Bij mij rees wel steeds sterker de vraag wat een organisatie werkelijk is.
Dat is toch niet meer dan een papieren verzinsel van mensen, die er baat bij hebben om al of niet samen een doel na te streven, waarbij het gemeenschappelijk belang voorop dient te staan, of niet soms?
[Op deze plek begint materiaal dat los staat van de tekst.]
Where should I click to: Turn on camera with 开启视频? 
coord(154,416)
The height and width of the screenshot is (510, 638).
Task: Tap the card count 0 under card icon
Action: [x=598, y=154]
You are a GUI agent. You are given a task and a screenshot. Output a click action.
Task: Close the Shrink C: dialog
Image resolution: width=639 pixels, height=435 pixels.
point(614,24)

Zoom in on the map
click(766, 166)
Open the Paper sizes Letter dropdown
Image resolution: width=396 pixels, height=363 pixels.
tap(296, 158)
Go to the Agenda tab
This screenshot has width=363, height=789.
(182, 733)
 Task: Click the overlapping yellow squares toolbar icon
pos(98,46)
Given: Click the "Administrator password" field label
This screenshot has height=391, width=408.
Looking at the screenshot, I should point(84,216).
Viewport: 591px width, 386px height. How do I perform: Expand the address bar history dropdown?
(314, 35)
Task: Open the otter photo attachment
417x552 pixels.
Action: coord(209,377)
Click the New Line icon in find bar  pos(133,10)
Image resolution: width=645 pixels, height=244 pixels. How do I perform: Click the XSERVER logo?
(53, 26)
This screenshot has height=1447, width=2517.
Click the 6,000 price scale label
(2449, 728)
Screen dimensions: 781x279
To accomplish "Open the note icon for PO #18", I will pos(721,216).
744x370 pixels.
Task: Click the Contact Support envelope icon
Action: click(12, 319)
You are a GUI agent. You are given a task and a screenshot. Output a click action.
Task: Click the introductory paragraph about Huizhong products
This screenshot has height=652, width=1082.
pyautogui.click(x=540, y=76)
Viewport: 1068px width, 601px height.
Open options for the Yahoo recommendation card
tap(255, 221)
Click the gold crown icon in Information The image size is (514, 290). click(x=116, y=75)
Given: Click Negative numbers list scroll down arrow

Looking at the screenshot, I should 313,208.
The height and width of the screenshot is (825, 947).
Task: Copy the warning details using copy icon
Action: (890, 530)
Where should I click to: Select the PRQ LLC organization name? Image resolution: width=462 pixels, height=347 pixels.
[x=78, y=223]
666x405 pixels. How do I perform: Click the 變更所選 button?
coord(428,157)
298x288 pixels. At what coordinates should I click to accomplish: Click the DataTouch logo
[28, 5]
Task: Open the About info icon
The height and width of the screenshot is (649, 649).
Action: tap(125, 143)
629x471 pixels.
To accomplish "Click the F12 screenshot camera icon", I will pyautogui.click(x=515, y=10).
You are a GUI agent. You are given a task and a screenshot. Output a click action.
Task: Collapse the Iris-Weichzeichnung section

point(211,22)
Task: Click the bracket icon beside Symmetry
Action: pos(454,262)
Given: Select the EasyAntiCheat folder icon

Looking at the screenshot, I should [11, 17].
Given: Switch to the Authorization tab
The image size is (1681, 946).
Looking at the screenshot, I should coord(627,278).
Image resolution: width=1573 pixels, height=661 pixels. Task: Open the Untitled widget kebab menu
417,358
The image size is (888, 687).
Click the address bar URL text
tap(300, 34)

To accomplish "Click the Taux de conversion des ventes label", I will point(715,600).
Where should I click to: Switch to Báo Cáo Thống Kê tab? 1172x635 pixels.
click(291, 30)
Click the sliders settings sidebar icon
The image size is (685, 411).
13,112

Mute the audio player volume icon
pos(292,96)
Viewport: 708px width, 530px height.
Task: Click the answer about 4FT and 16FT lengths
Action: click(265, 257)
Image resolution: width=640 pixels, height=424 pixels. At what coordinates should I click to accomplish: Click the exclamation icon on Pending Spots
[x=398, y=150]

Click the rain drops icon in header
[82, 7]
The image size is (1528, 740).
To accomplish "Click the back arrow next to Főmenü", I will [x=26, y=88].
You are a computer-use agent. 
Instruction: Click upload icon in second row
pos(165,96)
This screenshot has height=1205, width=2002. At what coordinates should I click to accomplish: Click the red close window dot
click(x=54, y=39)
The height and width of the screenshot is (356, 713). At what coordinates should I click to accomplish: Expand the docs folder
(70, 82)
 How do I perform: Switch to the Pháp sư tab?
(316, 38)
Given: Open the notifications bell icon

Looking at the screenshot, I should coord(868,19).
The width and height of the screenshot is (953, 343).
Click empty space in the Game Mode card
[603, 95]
Maar wat is dan zo’n gemeenschappelijk belang?Bij de politie zou je kunnen spreken over handhaving van de openbare orde en hulp verlenen aan hen die deze behoeven (Politiewet). In diezelfde wet staat dat dit gedaan dient te worden in ondergeschiktheid aan het bevoegde gezag.Dat is best begrijpelijk, want politiemensen kunnen niet zomaar ieder individueel en op eigen houtje, naar eigen normen en waarden, die wet gaan handhaven. Dan zou het een janboel worden. Dus zorgen overkoepelende organisaties ervoor dat de politie naar eer en geweten en overeenkomstig de daarvoor geldende wettelijke bepalingen en richtlijnen haar taak uitvoert. Zo zijn er het Openbaar Ministerie, de Procureur Generaal, de Minister, andere overheden en de politiek om voor de juiste aanwijzingen en controles te zorgen. En uiteindelijk is er natuurlijk ook nog eens de rechterlijke macht om al die zaken objectief en onpartijdig te toetsen.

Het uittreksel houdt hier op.